*** MATERIAL PROVIDED ***
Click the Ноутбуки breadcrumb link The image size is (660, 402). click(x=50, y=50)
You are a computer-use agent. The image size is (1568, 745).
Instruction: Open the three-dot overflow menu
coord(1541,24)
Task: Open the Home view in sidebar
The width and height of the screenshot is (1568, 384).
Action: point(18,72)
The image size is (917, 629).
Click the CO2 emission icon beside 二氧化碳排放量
*** End of MATERIAL PROVIDED ***
*** MATERIAL PROVIDED ***
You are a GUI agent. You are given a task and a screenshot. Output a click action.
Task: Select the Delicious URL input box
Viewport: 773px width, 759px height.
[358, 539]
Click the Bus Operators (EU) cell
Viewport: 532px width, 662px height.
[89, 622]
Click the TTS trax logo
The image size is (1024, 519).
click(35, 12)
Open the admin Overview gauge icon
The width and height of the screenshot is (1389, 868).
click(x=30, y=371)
*** End of MATERIAL PROVIDED ***
*ASSIGNMENT:*
Each line above from the one with "You are a computer-use" up to and including the one with "Click the CO2 emission icon beside 二氧化碳排放量" must be set down exactly, and no line outside that span may appear.

*RESPONSE AREA:*
You are a computer-use agent. The image size is (1568, 745).
Instruction: Open the three-dot overflow menu
coord(1541,24)
Task: Open the Home view in sidebar
The width and height of the screenshot is (1568, 384).
Action: point(18,72)
The image size is (917, 629).
Click the CO2 emission icon beside 二氧化碳排放量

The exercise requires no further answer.